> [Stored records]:
==============================

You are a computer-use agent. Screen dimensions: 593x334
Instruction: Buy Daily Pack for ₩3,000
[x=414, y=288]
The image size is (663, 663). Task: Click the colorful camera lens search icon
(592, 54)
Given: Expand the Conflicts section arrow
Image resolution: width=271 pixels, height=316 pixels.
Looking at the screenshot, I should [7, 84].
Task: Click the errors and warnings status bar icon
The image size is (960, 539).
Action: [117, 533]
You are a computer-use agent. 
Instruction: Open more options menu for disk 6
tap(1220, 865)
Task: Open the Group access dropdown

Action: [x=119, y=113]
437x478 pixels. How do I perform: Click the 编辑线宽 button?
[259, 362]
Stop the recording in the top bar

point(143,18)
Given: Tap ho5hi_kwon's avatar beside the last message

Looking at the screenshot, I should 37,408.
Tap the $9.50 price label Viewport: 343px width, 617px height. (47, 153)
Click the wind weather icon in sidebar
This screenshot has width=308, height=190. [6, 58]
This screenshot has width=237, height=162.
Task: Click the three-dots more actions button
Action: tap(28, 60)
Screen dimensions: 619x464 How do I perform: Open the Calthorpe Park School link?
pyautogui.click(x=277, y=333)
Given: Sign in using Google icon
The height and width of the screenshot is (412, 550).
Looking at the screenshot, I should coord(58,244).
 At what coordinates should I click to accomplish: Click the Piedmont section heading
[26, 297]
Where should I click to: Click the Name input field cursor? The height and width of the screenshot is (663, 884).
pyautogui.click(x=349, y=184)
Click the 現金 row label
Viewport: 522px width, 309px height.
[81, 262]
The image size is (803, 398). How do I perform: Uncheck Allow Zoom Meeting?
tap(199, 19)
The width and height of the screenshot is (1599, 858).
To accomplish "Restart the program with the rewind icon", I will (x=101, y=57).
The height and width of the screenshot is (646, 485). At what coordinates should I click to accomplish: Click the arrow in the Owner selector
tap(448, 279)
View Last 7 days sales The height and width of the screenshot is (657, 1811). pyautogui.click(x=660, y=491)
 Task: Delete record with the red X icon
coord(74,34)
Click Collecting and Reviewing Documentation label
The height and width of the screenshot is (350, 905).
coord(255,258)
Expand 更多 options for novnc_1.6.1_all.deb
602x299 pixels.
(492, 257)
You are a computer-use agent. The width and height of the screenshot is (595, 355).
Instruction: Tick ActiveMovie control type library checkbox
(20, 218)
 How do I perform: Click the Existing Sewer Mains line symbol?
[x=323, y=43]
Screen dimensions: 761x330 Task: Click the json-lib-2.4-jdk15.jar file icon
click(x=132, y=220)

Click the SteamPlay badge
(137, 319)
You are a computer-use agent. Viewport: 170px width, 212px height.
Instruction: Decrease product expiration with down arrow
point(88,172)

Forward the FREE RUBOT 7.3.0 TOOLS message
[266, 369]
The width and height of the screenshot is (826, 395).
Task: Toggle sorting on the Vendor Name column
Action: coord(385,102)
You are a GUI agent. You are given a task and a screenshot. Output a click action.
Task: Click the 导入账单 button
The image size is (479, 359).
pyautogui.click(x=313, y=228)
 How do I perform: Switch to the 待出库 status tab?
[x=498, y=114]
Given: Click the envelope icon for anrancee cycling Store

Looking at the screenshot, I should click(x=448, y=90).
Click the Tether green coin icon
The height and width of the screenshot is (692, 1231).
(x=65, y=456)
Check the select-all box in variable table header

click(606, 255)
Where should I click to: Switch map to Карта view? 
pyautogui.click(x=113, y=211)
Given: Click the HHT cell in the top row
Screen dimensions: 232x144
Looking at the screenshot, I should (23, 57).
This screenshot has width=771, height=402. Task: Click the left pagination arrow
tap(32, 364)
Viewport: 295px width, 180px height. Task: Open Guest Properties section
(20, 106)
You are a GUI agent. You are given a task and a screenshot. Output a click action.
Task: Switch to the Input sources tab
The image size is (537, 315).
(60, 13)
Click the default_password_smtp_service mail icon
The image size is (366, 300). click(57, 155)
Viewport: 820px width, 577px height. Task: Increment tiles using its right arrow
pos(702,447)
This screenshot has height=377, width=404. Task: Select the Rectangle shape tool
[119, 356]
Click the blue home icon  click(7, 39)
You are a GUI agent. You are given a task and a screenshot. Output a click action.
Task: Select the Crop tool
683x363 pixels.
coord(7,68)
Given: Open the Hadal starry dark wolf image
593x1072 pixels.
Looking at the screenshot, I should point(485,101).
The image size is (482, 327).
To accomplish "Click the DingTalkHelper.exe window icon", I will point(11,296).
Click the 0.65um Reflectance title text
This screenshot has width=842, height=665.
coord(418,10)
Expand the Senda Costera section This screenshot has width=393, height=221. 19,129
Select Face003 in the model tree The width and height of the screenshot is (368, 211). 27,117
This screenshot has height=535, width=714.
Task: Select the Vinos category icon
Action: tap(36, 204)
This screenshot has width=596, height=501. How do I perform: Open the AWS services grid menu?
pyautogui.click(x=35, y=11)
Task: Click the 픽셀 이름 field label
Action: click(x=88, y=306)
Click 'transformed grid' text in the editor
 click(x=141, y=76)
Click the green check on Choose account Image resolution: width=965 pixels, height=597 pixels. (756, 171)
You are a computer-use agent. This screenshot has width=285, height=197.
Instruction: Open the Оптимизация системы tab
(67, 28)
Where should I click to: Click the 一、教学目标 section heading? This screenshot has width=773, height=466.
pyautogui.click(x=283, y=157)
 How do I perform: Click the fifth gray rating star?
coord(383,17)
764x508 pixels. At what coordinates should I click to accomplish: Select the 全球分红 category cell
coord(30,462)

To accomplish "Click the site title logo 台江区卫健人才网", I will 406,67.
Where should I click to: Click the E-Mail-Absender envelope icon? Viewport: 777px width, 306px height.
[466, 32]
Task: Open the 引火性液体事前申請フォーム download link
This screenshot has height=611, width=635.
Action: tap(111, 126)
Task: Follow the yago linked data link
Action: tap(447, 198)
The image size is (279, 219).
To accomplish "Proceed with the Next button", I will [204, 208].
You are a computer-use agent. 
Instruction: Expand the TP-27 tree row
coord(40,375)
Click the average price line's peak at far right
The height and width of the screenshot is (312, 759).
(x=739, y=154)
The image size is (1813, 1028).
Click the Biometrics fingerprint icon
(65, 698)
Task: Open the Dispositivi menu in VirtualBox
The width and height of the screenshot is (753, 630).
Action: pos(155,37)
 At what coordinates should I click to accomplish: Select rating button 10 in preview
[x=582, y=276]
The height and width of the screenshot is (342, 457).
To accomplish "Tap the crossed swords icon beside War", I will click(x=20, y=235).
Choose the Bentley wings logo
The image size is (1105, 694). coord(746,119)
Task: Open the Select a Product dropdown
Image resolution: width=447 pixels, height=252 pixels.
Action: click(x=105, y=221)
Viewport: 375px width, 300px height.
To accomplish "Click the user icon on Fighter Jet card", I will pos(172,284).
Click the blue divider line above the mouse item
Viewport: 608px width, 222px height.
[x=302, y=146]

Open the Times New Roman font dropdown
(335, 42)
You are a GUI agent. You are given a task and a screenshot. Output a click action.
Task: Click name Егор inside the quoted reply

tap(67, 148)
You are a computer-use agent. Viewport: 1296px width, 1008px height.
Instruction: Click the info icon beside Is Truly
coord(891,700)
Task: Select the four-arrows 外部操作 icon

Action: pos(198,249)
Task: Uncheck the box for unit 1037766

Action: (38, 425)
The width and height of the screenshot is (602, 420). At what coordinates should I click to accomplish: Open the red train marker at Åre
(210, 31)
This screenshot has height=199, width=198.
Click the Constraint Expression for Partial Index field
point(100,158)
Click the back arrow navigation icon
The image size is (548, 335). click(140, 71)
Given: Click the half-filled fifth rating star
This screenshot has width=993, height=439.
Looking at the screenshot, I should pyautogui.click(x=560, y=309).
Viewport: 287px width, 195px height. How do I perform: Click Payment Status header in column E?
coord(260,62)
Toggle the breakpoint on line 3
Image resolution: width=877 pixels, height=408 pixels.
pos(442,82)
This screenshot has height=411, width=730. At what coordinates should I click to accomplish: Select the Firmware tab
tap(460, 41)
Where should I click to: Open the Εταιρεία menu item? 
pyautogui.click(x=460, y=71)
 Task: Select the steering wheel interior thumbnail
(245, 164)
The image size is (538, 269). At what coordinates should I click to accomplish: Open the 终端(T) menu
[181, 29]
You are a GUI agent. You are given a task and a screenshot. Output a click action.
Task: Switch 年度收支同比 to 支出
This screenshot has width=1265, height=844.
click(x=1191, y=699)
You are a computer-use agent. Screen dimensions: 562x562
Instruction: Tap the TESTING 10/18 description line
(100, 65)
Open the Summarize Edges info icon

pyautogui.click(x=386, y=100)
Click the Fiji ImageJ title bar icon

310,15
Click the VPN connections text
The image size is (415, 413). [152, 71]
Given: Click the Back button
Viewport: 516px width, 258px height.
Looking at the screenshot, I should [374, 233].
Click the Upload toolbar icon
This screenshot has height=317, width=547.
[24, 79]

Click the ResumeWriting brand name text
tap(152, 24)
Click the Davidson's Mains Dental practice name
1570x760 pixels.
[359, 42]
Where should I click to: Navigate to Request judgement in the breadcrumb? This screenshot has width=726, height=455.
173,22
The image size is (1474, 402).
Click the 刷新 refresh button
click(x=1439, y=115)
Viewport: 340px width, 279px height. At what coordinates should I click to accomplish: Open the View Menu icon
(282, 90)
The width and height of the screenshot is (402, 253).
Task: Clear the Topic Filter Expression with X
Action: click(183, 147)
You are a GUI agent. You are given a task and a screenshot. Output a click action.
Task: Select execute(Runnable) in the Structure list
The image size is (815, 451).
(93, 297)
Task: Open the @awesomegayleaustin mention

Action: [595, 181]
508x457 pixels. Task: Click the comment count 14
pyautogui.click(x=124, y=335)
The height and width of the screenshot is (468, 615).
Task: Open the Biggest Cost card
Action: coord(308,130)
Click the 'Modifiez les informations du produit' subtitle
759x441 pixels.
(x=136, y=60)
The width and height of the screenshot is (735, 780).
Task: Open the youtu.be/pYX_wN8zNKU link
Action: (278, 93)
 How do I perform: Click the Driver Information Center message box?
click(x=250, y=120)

==============================

Beginning at the line that holds "Instruction: Tap the", copy every line through the end of the entries exactly as given, and only those lines.

Instruction: Tap the TESTING 10/18 description line
(100, 65)
Open the Summarize Edges info icon

pyautogui.click(x=386, y=100)
Click the Fiji ImageJ title bar icon

310,15
Click the VPN connections text
The image size is (415, 413). [152, 71]
Given: Click the Back button
Viewport: 516px width, 258px height.
Looking at the screenshot, I should [374, 233].
Click the Upload toolbar icon
This screenshot has height=317, width=547.
[24, 79]

Click the ResumeWriting brand name text
tap(152, 24)
Click the Davidson's Mains Dental practice name
1570x760 pixels.
[359, 42]
Where should I click to: Navigate to Request judgement in the breadcrumb? This screenshot has width=726, height=455.
173,22
The image size is (1474, 402).
Click the 刷新 refresh button
click(x=1439, y=115)
Viewport: 340px width, 279px height. At what coordinates should I click to accomplish: Open the View Menu icon
(282, 90)
The width and height of the screenshot is (402, 253).
Task: Clear the Topic Filter Expression with X
Action: click(183, 147)
You are a GUI agent. You are given a task and a screenshot. Output a click action.
Task: Select execute(Runnable) in the Structure list
The image size is (815, 451).
(93, 297)
Task: Open the @awesomegayleaustin mention

Action: [595, 181]
508x457 pixels. Task: Click the comment count 14
pyautogui.click(x=124, y=335)
The height and width of the screenshot is (468, 615).
Task: Open the Biggest Cost card
Action: coord(308,130)
Click the 'Modifiez les informations du produit' subtitle
759x441 pixels.
(x=136, y=60)
The width and height of the screenshot is (735, 780).
Task: Open the youtu.be/pYX_wN8zNKU link
Action: (278, 93)
 How do I perform: Click the Driver Information Center message box?
click(x=250, y=120)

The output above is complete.